The question is hard to understand because its form and hard to answer because it doesn’t define “success,” and the only way to answer it straight would be with data that says something like, “In 2007, 120 people were referred to other substance abuse clinics, and of those, 77 went, which we think is successful because other programs/the literature/our therapist/numbers we made up indicate that normally less than half of people in the target population when referred actually made it to treatment.”

For a program dealing with substance abuse or medical care, there are further complicating factors because of third-party payer issues and whether clinics are willing to treat the uninsured or publicly insured. Many clinics aren’t willing to take such patients, which is an important treatment gap the current political debate around healthcare is ignoring: many of the uninsured are eligible for public support programs but don’t enroll or, if they do enroll, cannot find providers.

That was a long tangent, the point of which is that even if a program like the ones being created in response to TCE/HIV do refer clients, there’s no guarantee that the treatment provider on the other end will accept the client, even if the client manages to find her way to the other program for help. Furthermore, the question itself is confusing and, once you understand what it means and its implications, you realize that it’s asking for data that don’t really exist and, even if they did, probably wouldn’t be useful for the reasons I just described. Finally, the question asks about aftercare and recovery/support programs, which, for an organization providing outreach and pretreatment services, also doesn’t exist. Initial referrals have nothing to do with recovery and support. The deeper into this question one gets, the worse it appears.

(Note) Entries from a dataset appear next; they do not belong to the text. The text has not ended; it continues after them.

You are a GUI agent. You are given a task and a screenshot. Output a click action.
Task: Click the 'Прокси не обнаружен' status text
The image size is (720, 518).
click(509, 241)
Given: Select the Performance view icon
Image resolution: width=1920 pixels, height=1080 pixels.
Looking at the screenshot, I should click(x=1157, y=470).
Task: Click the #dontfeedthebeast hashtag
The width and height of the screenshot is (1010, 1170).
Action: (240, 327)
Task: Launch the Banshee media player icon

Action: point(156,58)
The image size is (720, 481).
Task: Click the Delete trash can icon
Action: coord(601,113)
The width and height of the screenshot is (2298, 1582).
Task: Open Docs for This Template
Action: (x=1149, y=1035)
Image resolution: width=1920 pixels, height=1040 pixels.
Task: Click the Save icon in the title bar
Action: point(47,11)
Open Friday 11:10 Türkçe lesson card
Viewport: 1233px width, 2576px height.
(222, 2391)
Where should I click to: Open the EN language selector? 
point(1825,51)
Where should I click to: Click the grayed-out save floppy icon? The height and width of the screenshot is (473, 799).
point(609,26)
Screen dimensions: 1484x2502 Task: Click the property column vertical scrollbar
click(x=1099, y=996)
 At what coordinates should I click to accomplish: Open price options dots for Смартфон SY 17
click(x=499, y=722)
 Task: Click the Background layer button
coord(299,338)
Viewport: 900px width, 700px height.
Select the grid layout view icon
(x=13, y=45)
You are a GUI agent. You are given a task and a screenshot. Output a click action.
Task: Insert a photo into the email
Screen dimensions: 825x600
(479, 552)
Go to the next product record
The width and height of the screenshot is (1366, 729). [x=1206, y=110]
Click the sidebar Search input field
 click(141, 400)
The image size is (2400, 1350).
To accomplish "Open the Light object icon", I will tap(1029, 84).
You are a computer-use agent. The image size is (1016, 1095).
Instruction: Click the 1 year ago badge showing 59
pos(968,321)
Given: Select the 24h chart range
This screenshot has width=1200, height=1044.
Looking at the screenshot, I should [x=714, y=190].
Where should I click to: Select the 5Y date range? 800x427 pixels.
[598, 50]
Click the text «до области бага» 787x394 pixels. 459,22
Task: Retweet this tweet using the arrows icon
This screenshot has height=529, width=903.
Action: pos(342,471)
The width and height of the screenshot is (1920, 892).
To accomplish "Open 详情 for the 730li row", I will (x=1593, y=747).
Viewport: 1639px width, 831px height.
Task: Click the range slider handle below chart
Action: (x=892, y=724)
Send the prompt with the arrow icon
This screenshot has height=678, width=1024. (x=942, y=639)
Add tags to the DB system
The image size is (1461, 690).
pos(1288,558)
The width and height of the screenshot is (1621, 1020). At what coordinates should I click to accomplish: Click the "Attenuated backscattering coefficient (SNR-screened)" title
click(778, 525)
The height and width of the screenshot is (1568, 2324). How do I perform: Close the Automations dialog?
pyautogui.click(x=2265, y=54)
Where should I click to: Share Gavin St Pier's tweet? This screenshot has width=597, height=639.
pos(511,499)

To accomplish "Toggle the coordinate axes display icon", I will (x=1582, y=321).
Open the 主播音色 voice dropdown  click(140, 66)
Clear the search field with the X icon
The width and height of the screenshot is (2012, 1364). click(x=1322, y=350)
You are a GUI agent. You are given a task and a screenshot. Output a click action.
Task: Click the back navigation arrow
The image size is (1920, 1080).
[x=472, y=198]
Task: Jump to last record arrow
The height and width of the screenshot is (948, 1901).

Finally, note the bizarre comma inserted after the fourth word: “referring, and retaining clients…” Commas should be used between independent clauses (meaning complete sentences that could stand alone) joined by “but, nor,” or “for,” and they’re optional if the sentence is joined by “and” or “or.” You can also use them to separate things in a series, between consecutive adjectives, or to set off phrases and clauses. All of this is courtesy of Write Right!, which I mentioned previously here. Notice that none of those rules say “drop a comma randomly in a sentence that would otherwise flow smoothly, even if its content is incoherent.” The comma is symptomatic of a deeper malady: RFP writers who aren’t really thinking about what they’re doing and who, in their attempts to sound positive and upbeat, contort themselves in verbal knots that the grant writer must in turn untangle.